Amphibious assault ships of Russia’s Black Sea Fleet
Following last two days’ lull in fighting, Russia’s ‘special operations’ in Ukraine will be entering a critical phase. As the prelude, humanitarian corridors have been opened in four sectors, per a personal intervention with President Putin by French President Emmanuel Macron. A ceasefire has also been announced.
These four sectors are: capital city of Kiev, the two eastern cities of Sumy and Kharkiv and the southern strategic port city of Mariupol on the Sea of Azov.
Interestingly, Russia has offered evacuation to its own territory and further transportation to various destinations, as the evacuees may choose. This will significantly reduce the possibility of the extremists sneaking out to rejoin fighting elsewhere. But how far the civilian will be allowed to make use of this offer remains to be seen. Moscow’s ‘denazification’ of Ukraine is a major political objective and the Neo-Nazi militia ensconced in this sectors are inclined to use ‘human shields’ to break the momentum of Russian operations.
Without doubt, preparations are ready for stepping up the Russian operations in the above sectors in the coming days.
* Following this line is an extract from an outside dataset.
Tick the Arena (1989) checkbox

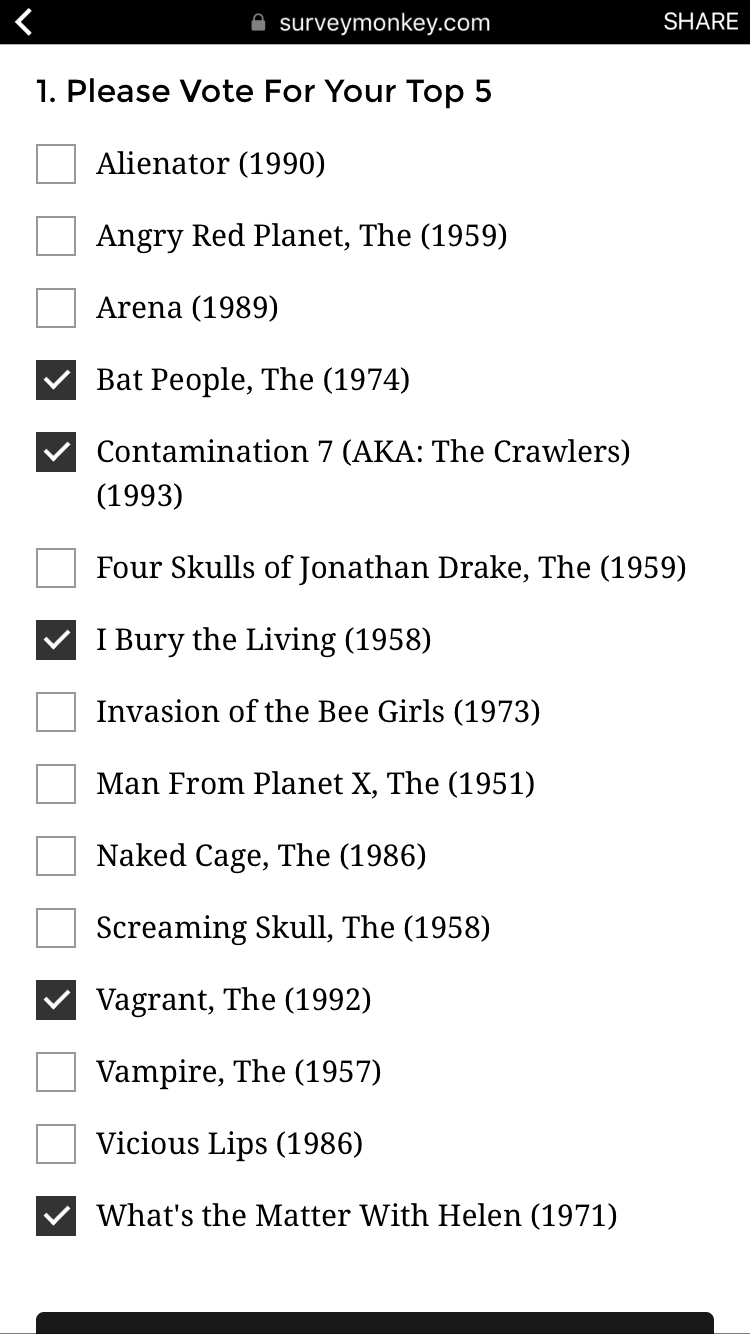[56, 308]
The Russian offer of ceasefire is a last opportunity for civilians to get away from danger.
The forthcoming military operations will focus on forcing the surrender of Kiev, Sumy, Kharkhiv & Mariupol. Besides, the remaining operations to take control of Odessa Port on the Black Sea (to cut off NATO access) will begin which will in all likelihood involve amphibious landing from the south and ground attack from the north.
Beyond this, possibly, Russian forces may aim to link-up with their existing base in breakaway Transnistria along Ukraine’s extreme southwestern border.
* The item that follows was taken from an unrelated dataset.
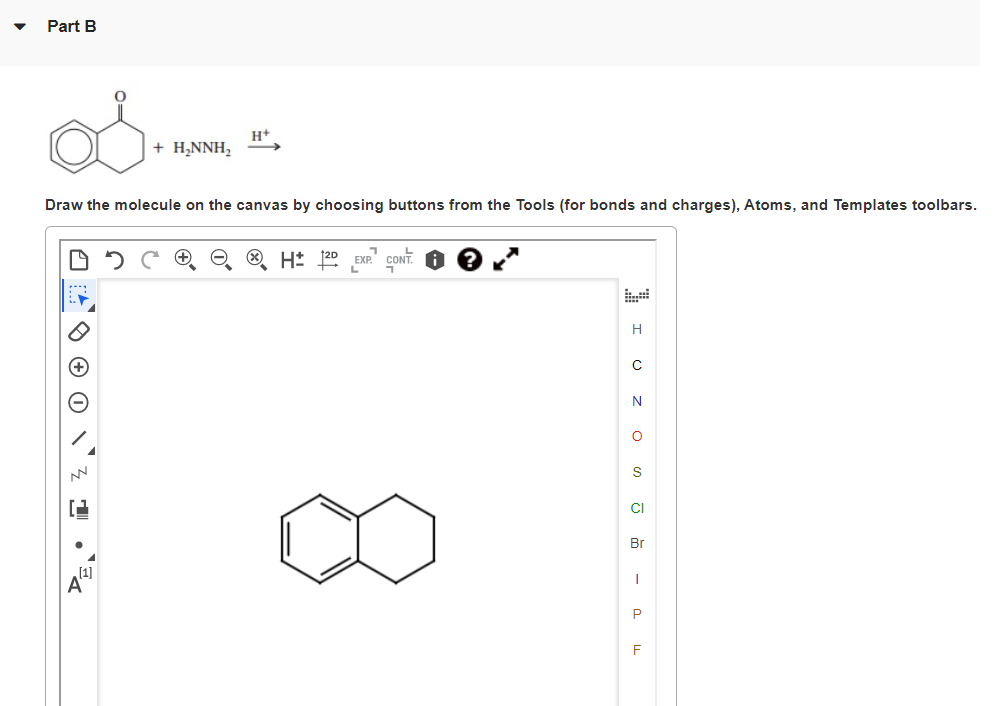Toggle implicit hydrogens with the H± button
The image size is (994, 706).
coord(291,259)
The big picture is that Europeans ( and, most certainly the Biden Administration) would have already sensed that the Russian operations have largely succeeded in meeting Moscow’s objectives in the regions to the east of Dneiper River and along the Black Sea coast (which gives a contiguous land corridor from Rostov-on-Don in Russia to Crimea. (See the map below.)
The US hype on supplying fighter jets to Ukraine (when Russians control air space!), govt-in-exile, insurgency, etc., cover up loss of face. The US propaganda war is at a high pitch. Coming so soon after the defeat in Afghanistan, this is a devastating blow to US prestige in Europe (and internationally.)
Moscow now expects the Ukrainian delegation at the talks in Belarus to respond to its terms of surrender. Putin has reiterated Russia’s bottom line in conversations with Macron. There is zero chance of Russia giving up at this late stage. The good part is that the Europeans do not want a protracted conflict on their continent, either. They are acutely conscious that they will have to pick up the debris and any blowback.
From the UK Prime Minister Boris Johnson’s guest essay in the New York Times on March 6, it is clear that the ‘Beating of the Retreat’ has begun. Settings aside its high-flown rhetoric and its trace of bitterness that Putin is having his way, Johnson realistically proposes 6 steps for the period ahead: mobilise an international humanitarian coalition; help Ukraine to defend itself; maximise the economic pressure on Russia; keep Russia’s ‘aggressive’ behaviour in the international limelight; remain open to diplomacy and de-escalation; and, strengthen Euro-Atlantic security.
Please note what these 6 steps do not mention: supplying offensive weapons to Ukraine to prolong the fighting or bleed the Russians, setting up of any government-in-exile, or engineering a full-blown insurgency to create a ‘quagmire’ for the Russian military — all of which have frequently figured in the shrill US rhetoric. Clearly, at the responsible level, there is a chilling realisation that the Russian operations are on course and there is an inevitability about its outcome! Simply put, the US has won the propaganda war while Russia is winning the war itself.
Summing up, what happens at the Russian-Ukrainian talks in Belarus will be the clincher. Today evening’s round will be crucial. Russians expect the Ukrainians to come with a response to their surrender terms. If the US nudges the Ukrainians to drag their feet, Russian generals may take their gloves off and smash up the residual resistance with maximum force & even extend the operations to Ukraine’s western borders with NATO countries, if need be. But things won’t come to such a pass. The NATO is strictly in a mode of self-defence.